İnfluenza hakkındaki metinden "Malta Humması’nın daha" sözlerinin geçtiği yerden başlayıp "hala çok yüksek." sözlerinden sonra biten bölümü hiç değiştirmeden aktar.

[Belge Alıntısı]
+ + +

Malta Humması’nın daha karmaşık bir örneği ‘influenza’dır (grip). Bazı hayvanlarda, özellikle evcil ve yabani kuşlarda, influenza A virüsünün en az 130 alt tipi tanımlanmıştır. Virüsün, iki farklı influenza virüsünün bir kişide veya hayvanda karşılaşması durumunda gen dizilimlerini değiştirerek genetik yapısını yeniden sınıflandırma yeteneği var. İnsanlar ile evcil ve yabani kuşlar arasındaki yakın ilişkiden ötürü influenza virüsünün mutasyona uğrama olasılığı hala çok yüksek.
Toplu ve şahsi hijyen prensiplerine bağlılık ve en azından sağlıklı ve hastalıklı kümes hayvanlarına bakılan ortamın temizliği de dahil olmak üzere, influenza virüsünün mutasyona uğrama olasılığını önleyen sert koruyucu önlemler almak zor.

+ + +

[Çalışma Materyali]
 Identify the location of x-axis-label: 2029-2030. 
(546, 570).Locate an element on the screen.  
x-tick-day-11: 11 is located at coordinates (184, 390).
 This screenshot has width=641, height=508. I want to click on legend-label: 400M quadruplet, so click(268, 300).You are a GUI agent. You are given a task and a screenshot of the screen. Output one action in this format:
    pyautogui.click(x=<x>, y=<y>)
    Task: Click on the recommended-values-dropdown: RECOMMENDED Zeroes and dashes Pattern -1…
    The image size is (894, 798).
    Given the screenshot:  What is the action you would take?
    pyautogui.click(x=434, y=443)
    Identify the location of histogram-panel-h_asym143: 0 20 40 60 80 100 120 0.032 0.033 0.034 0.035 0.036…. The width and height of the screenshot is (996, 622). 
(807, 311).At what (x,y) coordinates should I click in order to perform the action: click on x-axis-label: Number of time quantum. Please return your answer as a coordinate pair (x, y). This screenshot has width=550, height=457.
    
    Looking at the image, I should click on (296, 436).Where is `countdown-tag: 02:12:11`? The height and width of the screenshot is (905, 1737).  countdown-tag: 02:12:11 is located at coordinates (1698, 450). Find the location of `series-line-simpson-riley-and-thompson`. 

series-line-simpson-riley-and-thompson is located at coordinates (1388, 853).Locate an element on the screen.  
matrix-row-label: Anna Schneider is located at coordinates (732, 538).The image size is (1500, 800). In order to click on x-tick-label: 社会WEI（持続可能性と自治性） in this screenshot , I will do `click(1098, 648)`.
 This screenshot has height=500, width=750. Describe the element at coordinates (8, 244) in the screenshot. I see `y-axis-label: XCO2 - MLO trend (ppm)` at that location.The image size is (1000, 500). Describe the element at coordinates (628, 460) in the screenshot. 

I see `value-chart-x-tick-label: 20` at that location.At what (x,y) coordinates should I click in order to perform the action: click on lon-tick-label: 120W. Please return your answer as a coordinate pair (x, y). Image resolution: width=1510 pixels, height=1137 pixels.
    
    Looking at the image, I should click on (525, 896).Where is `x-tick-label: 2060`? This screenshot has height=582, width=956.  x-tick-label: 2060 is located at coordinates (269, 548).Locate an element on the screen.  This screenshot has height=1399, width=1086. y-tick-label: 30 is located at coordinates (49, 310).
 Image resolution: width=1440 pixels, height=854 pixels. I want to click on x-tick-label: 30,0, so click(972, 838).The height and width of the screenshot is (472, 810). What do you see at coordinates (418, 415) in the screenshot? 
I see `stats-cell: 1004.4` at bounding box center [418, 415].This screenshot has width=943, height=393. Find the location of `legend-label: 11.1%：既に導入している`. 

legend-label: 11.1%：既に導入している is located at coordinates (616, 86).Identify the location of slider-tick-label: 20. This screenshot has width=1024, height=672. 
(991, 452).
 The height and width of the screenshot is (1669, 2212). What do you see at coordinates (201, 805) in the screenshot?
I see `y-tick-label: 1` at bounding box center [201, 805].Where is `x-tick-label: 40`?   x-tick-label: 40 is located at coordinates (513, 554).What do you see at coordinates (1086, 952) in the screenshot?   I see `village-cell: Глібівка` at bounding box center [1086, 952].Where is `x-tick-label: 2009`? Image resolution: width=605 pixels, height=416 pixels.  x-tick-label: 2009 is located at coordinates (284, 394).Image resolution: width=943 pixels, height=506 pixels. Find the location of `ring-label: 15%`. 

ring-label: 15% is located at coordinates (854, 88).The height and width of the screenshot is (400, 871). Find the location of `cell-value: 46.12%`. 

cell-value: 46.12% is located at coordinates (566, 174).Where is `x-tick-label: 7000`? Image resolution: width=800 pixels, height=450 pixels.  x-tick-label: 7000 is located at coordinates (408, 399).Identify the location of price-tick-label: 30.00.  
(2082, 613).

+ + +

[Çözülmüş Problem]
Malta Humması’nın daha karmaşık bir örneği ‘influenza’dır (grip). Bazı hayvanlarda, özellikle evcil ve yabani kuşlarda, influenza A virüsünün en az 130 alt tipi tanımlanmıştır. Virüsün, iki farklı influenza virüsünün bir kişide veya hayvanda karşılaşması durumunda gen dizilimlerini değiştirerek genetik yapısını yeniden sınıflandırma yeteneği var. İnsanlar ile evcil ve yabani kuşlar arasındaki yakın ilişkiden ötürü influenza virüsünün mutasyona uğrama olasılığı hala çok yüksek.